St. Louis Schools Lost $260 Million to Economic Development Subsidies

Governments love to give out taxpayer money to private companies in an attempt to spur economic development. But what about the state and local agencies who miss out on that revenue? A new report suggests that schools bear the brunt of the loss.

The Governmental Accounting Standards Board (GASB) is a private independent organization that “establishes accounting and financial reporting standards for U.S. state and local governments.” One such recommendation, issued as GASB Statement No. 77, “requires state and local governments to disclose key information about their tax abatement agreements,” in which state and local governments agree to reduce an individual person’s or company’s taxes, typically in exchange for some sort of economic development project.

Good Jobs First, a nonprofit organization that supports transparency in economic development deals, used these tax-abatement disclosures to examine their effect on school funding, specifically in St. Louis.

“Local governments in Missouri have complied with Statement 77 (unlike some other states), making it straightforward to track revenue lost to economic development tax breaks and compare among jurisdictions,” wrote Good Jobs First research analyst Anya Gizis in a new report. This allowed Gizis and two co-authors to compile financial disclosures from St. Louis Public Schools, plus 23 school districts from suburban St. Louis County, and compare the lost tax revenues in each.

“All told, St. Louis area schools lost at least $260.7 million to tax abatements in the six fiscal years 2017 through 2022,” the report found. Even this number is likely an undercount, as not every district submitted numbers for each of the six years.

St. Louis Public Schools (SLPS), the city’s school district, saw by far the biggest losses: $167.9 million over six years, nearly 65 percent of the countywide total. The report calculates a per-pupil loss of $1,634—a staggering amount for a district that spends an estimated $17,000 per student. According to the report, SLPS’s student body is also nearly 88 percent black, and 100 percent of students qualify for free or reduced-price meals due to low household income.

Meanwhile, the suburban Rockwood R-VI School District—whose students are 75 percent white and only 8.5 percent of whom qualify for reduced-price meals—only lost $2.2 million, a comparatively paltry funding loss of $18 per student.

The report posits that poor and minority students are most negatively affected by such abatement schemes. “On average, white students lose $179 per year, while Black students lose more than three times that—$610 per year,” its authors write. “After [SLPS], the second hardest-hit group of students are those with disabilities. The Special District of St. Louis County, which serves children with special needs residing in suburban districts, loses $1,148 per student per year.”
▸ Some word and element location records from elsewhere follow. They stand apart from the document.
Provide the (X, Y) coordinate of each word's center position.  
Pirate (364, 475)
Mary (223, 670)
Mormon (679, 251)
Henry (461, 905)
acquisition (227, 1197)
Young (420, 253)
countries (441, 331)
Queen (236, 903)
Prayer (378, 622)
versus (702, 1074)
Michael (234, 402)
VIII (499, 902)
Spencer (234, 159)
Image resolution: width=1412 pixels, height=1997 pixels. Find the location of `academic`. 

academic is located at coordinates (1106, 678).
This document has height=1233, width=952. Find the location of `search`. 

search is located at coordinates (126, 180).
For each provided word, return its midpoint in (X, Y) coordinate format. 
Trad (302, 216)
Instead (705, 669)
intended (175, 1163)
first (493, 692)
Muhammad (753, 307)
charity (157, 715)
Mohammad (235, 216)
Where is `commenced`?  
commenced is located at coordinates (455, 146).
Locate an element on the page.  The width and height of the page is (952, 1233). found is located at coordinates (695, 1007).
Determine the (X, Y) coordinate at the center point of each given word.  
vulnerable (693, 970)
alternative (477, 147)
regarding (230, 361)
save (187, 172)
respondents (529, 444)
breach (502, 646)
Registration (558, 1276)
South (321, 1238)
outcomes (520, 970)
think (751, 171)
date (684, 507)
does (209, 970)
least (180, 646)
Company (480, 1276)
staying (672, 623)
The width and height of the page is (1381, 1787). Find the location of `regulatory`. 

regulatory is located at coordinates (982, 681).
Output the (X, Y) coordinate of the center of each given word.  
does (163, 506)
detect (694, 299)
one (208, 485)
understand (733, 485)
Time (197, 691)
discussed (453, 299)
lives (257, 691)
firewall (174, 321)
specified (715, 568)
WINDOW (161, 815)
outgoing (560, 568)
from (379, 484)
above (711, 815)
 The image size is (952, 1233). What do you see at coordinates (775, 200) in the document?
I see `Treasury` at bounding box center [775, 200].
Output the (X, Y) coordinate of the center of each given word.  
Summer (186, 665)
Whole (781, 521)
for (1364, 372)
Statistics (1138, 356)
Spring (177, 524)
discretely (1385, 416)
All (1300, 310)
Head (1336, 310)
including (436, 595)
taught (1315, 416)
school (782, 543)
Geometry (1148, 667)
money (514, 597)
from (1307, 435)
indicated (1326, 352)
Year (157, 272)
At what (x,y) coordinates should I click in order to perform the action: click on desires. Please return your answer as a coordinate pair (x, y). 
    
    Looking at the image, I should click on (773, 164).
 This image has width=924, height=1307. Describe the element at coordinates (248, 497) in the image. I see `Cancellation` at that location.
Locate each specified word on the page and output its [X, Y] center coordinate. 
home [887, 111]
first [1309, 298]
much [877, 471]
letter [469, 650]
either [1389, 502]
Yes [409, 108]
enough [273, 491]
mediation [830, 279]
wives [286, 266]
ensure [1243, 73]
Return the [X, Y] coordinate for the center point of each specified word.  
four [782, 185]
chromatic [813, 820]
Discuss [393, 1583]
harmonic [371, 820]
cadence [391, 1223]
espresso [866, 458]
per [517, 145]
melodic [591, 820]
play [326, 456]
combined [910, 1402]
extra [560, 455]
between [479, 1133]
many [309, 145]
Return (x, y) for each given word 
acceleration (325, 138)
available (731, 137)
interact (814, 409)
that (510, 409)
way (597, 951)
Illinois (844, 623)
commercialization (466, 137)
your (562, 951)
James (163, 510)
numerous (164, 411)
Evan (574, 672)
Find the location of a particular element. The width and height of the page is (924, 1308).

The report further breaks down the numbers by the types of economic subsidy programs that they supported. Of the $260.7 million in total lost revenue, $69.37 million went to tax-increment financing (TIF), including $64.18 million from SLPS alone.

New development projects tend to drive up property values, leading to an increase in property taxes. But under TIF, the city or county government subsidizes the development by borrowing against that future higher revenue; local services that are funded through property taxes, like public schools, road maintenance, and police and fire departments, get none of the extra cash.

The East-West Gateway Council of Governments, the local metropolitan planning organization, released a report in 2011 on the use of TIF in the St. Louis area. It found that the use of incentives like TIF “has been ineffective both as a way to increase regional sales tax revenue or to produce a significant increase in quality jobs.” It further found that “the use of TIF and other tax incentives, while positive for the incentive-using municipality, has negative impacts on neighboring municipalities.” In other words, cities and counties that use TIF steal jobs away from neighboring communities by incentivizing employers to move; jobs aren’t created, they’re just shifted around.

The Good Jobs First report includes several policy recommendations—for example, that “St. Louis Public Schools be given veto power or voting power on the St. Louis TIF Commission proportional to their share of TIF revenue,” allowing it to decide where that money gets spent. It also suggests that “every school district’s share of the property tax should simply be 100% shielded from abatements.”

A better idea would be to allow everyone to opt out: Taxpayers choose where to spend their money, private companies are responsible for funding their own development projects, and state and local governments stop meddling in the affairs of either.